Consider a game with two players where each player $i=1,2$ has preferences $u_i=s_i^a c_i^{1−a}$, where $c_i$ is consumption and $s_i$ is social interaction. $s_i$ is given by $s_i=t_i+t_{ij}\times t_{ji}$ , where $t_i$ is the time spent by player $i$ alone and $t_{ij}$ is the time player $i$ spends with player $j$. Player $i$ has to decide how much of his or her time $T$ to allocate between work, having time alone, $t_i$, and social interaction $t_{ij}$. Assume that for each hour, player $i$ works, that he or she earns the wage $w$ and assume that the price of the consumption good $c_i$ is normalized to $p=1$.

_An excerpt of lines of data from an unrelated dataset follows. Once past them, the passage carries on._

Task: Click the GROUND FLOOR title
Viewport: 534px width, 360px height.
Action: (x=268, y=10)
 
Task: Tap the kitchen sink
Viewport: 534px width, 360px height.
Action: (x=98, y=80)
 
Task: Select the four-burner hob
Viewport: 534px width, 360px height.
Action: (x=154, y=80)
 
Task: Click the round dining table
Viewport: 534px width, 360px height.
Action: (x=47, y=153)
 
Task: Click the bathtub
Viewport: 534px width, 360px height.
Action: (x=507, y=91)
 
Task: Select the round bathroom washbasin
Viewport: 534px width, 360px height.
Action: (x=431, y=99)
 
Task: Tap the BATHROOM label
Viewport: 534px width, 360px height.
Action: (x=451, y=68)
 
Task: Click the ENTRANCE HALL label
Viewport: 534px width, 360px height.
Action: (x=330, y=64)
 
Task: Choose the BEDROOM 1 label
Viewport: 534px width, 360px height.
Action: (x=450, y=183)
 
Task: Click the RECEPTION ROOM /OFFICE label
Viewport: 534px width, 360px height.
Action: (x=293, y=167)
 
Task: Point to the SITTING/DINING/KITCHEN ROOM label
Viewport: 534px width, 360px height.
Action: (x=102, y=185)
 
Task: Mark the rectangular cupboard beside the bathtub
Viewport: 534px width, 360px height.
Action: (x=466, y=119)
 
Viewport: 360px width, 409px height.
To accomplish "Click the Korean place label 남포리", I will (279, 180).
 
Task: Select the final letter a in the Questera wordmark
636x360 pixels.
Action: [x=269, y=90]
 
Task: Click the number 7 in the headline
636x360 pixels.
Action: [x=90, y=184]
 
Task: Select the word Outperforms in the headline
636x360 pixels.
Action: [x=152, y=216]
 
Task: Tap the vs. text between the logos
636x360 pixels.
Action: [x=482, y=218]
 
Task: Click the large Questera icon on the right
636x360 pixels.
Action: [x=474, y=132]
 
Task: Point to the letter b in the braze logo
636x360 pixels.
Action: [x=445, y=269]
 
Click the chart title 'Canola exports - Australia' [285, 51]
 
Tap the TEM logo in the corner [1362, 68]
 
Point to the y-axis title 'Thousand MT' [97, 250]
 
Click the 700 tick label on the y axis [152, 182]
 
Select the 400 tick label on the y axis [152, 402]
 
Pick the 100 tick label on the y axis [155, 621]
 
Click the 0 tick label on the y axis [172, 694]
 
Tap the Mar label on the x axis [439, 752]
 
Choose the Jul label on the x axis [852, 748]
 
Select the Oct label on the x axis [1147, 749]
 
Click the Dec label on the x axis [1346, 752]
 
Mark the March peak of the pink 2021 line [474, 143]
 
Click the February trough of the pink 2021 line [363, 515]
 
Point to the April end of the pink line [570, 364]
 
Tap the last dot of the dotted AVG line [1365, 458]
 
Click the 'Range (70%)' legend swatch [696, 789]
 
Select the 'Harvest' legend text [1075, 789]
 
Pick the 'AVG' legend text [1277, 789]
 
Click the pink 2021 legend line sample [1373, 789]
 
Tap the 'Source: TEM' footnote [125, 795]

Carefully define the optimization problem for player 1. Write down the Kuhn-Tucker conditions and discuss these conditions. Explain why player 1 faces a strategic situation. Find the best-response functions for player 1 and 2. Graph these functions.

My solution :

$L = s_i^a c_i^{1-a} - \lambda(c_i + s_i - (T-s_i)w) + \mu (c_i + s_i - T)$

FOC:

$\frac{\partial L}{\partial \lambda} = c_i + s_i - (T - s_i)w = 0$

$\frac{\partial L}{\partial s_i} = a s_i^{a-1} c_i^{1-a} - \lambda(1+w) +\mu = 0$

$\frac{\partial L}{\partial c_i} = (1-a) s_i^a c_i^{-a} - \lambda +\mu = 0$

$\frac{\partial L}{\partial \mu} = c_i + s_i - T = 0 $

By following this procedure, I cannot come to the solution. Please share your ideas with me.

Solving that I obtain :

Answer 1

Player $1$'s utility maximization problem is the following :

$$\max_{0 \leq t_{12} \leq T} \ \ \left(T-t_{12} + t_{12}t_{21}\right)^a \left(w(T-t_{12})\right)^{1-a}$$

An equivalent way to solve the above problem is maximizing the $\log$ of the objective i.e. one can solve

$$\max_{0 \leq t_{12} \leq T} \ \ a\ln\left(T-t_{12} + t_{12}t_{21}\right) +(1-a)\ln \left(w\right) + (1-a)\ln \left(T-t_{12}\right) $$

Solving it we get the best response function of player 1 as

\begin{eqnarray*} t_{12} = \begin{cases} 0 & \text{if } t_{21} \leq\frac{1}{a} \\ \frac{T(at_{21}-1)}{(t_{21}-1)} & \text{if } t_{21} > \frac{1}{a} \end{cases} \end{eqnarray*}

Likewise, the best response function of player 2 is

\begin{eqnarray*} t_{21} = \begin{cases} 0 & \text{if } t_{12} \leq \frac{1}{a} \\ \frac{T(at_{12}-1)}{(t_{12}-1)} & \text{if } t_{12} \geq \frac{1}{a} \end{cases} \end{eqnarray*}

Now you can solve the best responses to get the Nash Equilibria.